Using a larger HTP servers pool could help protect users against some
of the threats we described: N servers could be picked at random from
every category defined in the *Servers pool* section.

But still, the connection pattern would still be quite unique.
Moreover browser fingerprinting (see our [[iceweasel audit
page|todo/applications_audit/iceweasel]]) makes is easy to sort wget
apart of normal browsers e.g. because of its lack of JavaScript
support.

## Servers pool

What sources should be trusted?

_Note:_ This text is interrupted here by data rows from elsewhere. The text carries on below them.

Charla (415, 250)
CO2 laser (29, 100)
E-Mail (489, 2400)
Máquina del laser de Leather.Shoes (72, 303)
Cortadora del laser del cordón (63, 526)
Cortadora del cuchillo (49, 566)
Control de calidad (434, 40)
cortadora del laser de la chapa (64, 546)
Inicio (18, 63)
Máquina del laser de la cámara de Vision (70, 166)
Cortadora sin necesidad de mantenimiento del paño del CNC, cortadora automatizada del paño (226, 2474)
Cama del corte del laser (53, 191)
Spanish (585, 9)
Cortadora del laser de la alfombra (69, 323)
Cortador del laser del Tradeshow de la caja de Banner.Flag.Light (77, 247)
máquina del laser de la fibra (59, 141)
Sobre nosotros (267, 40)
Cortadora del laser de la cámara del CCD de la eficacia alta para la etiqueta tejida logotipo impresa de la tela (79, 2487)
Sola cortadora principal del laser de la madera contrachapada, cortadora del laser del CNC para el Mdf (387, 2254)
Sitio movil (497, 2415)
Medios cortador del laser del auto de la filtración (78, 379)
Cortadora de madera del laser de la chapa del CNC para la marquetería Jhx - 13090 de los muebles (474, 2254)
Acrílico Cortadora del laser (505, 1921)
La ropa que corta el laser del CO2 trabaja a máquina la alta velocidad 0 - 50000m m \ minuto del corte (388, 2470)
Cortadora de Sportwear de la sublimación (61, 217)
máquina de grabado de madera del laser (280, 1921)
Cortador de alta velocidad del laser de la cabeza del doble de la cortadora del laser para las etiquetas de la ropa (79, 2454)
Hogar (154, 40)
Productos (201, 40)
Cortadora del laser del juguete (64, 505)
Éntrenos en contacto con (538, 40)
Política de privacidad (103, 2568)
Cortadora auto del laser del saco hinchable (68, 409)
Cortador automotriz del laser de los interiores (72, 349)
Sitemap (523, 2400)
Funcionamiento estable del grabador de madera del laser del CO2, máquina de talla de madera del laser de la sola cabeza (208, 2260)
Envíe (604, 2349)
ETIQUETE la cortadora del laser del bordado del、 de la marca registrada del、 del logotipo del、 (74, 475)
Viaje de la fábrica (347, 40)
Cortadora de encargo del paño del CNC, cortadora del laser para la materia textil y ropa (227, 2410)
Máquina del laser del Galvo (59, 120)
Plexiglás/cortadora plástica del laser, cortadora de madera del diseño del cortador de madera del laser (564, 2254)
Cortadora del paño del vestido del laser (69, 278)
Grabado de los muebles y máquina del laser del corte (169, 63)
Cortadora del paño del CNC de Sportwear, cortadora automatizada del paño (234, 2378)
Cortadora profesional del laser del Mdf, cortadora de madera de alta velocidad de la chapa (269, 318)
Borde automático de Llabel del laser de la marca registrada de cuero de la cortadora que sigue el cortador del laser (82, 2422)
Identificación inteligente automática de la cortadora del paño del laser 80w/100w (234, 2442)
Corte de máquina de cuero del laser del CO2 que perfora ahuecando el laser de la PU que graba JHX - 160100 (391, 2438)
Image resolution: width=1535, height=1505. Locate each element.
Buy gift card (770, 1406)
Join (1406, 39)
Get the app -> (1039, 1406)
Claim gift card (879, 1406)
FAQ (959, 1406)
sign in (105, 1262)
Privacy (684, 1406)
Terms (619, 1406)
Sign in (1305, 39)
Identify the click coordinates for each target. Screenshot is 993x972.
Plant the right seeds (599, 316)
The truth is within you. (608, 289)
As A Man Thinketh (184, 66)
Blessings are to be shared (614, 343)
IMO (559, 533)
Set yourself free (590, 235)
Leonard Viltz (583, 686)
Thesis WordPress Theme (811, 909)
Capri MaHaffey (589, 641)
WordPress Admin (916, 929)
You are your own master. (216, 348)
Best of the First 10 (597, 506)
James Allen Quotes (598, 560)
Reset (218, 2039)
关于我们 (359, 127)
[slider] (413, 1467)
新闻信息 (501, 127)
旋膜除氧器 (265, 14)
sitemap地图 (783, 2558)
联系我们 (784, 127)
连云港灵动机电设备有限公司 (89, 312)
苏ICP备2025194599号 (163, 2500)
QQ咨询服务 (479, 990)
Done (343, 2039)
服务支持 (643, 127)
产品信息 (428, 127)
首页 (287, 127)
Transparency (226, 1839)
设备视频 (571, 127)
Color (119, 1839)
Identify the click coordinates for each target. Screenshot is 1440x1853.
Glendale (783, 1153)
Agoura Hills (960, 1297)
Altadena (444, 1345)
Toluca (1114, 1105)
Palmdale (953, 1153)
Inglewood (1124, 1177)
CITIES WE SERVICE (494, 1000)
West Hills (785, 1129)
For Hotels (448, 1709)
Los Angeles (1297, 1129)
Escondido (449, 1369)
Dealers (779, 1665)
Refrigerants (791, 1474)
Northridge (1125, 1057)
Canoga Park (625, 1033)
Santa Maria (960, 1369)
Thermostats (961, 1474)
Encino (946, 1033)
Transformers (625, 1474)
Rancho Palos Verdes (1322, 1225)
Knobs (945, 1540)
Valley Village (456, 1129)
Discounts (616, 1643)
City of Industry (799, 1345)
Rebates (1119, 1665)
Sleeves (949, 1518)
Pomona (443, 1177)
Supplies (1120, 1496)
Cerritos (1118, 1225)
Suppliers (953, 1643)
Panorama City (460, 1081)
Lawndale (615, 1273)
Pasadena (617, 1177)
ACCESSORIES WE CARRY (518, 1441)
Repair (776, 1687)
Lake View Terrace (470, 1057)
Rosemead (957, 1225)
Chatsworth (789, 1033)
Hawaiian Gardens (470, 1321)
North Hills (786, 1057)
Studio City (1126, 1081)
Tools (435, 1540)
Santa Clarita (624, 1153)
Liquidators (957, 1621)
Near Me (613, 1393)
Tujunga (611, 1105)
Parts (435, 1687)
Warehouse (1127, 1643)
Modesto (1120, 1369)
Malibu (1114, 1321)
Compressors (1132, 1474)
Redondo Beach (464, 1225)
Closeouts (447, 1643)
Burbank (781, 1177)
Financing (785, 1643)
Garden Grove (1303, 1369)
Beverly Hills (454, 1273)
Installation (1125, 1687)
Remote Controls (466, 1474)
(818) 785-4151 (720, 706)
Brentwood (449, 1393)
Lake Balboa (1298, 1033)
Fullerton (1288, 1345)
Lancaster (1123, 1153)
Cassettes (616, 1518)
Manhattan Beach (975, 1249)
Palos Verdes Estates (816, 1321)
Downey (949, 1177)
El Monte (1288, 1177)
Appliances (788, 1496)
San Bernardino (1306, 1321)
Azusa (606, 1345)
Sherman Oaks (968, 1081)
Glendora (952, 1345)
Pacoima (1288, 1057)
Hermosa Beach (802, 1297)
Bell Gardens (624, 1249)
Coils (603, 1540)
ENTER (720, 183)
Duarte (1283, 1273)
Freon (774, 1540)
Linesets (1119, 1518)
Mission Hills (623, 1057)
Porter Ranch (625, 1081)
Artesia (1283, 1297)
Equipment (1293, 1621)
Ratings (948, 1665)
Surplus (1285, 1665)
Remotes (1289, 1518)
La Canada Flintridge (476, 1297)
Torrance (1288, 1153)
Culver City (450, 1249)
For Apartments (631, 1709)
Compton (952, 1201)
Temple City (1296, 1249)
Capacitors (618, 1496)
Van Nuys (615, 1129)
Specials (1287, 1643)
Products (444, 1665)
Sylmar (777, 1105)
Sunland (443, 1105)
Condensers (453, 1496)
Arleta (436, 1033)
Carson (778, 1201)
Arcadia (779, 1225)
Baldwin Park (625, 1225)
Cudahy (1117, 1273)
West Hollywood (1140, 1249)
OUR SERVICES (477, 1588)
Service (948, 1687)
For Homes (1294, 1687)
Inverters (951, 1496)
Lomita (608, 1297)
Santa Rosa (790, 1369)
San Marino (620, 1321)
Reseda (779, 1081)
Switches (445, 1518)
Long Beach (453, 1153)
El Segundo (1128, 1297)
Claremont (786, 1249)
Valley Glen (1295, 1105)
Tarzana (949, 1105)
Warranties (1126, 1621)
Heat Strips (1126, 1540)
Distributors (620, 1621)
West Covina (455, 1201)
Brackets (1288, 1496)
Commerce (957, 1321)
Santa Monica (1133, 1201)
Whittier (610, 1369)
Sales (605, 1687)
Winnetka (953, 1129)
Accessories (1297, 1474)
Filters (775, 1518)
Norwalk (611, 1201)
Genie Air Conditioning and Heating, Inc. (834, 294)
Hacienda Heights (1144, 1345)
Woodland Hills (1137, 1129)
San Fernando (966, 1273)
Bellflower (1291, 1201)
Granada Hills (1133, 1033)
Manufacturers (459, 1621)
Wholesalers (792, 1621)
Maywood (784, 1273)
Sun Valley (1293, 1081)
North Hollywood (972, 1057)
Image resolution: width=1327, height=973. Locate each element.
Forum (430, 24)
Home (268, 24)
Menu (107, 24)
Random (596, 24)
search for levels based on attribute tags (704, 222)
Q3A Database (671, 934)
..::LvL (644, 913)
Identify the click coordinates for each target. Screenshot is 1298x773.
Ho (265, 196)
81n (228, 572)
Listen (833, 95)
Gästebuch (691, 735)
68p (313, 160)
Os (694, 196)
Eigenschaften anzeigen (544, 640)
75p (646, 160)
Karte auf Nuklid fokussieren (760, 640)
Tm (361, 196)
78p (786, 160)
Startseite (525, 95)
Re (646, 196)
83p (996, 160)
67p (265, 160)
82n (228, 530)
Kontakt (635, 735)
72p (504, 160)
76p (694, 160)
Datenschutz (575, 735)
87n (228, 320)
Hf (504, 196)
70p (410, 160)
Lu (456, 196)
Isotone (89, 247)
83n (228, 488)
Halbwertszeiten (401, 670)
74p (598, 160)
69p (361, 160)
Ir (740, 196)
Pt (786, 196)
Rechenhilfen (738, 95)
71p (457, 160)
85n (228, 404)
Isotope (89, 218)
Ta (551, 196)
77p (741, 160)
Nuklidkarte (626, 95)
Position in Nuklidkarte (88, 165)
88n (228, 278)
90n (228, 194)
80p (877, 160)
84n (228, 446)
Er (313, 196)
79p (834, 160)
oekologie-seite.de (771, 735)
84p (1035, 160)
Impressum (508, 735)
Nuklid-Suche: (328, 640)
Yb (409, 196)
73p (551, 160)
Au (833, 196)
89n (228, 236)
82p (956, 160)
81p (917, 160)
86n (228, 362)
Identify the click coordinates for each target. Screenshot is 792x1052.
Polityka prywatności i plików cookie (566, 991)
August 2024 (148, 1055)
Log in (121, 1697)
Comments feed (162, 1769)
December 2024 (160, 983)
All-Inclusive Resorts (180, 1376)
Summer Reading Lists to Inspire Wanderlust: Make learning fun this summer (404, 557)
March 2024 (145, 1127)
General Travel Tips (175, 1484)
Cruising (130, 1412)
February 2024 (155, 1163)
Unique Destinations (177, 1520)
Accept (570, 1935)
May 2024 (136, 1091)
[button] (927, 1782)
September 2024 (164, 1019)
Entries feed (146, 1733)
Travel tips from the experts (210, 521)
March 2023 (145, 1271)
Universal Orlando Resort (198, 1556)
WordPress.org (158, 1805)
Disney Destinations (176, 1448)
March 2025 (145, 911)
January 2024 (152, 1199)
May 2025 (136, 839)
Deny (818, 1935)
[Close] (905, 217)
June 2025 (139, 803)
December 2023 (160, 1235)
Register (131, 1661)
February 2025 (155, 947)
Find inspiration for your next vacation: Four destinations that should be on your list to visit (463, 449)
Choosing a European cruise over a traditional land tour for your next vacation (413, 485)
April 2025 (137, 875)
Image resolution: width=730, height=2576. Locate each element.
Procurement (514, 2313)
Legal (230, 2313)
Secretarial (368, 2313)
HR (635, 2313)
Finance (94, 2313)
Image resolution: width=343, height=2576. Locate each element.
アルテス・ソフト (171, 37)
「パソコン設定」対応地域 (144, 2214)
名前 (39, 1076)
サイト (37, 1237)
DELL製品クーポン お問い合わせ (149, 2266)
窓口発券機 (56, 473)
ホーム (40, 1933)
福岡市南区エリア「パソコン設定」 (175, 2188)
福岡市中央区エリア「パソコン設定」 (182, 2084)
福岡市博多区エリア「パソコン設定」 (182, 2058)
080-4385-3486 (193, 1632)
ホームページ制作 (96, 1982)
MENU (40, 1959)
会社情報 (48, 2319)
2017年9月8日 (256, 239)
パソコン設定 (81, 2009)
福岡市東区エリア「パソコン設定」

This is of course also a problem
with NTP.

The HTP pool used by T(A)ILS is be based on stable and reliable
webservers that get great amounts of traffic, including:

* two servers whose admins are likely to take great care of their
  visitors' privacy: <https://www.torproject.org/> and
  <https://mail.riseup.net/>
* one server managed by adversaries of the two "trusted" ones,
  in order to prevent identifying data to be shared:
  <https://www.google.com/> (!)
* one more or less "neutral" server: <https://secure.wikimedia.org/>

The web pages in the pool have been selected (quite quickly, this can
be improved for sure) using an additional criteria: weight, including
the resources the page depends on: images, CSS and scripts...

## Authentication of servers

The custom `/usr/local/sbin/htpdate` we use delegates certificate
verification to wget. It implements a "paranoid mode" that is enabled
in T(A)ILS: when one server cannot be reached, e.g. because of a
failed certificate checking, this custom version of htpdate considers
the servers pool consistency to not be secure enough and exits.

wget is also directed to only use TLSv1 as a "secure" protocol.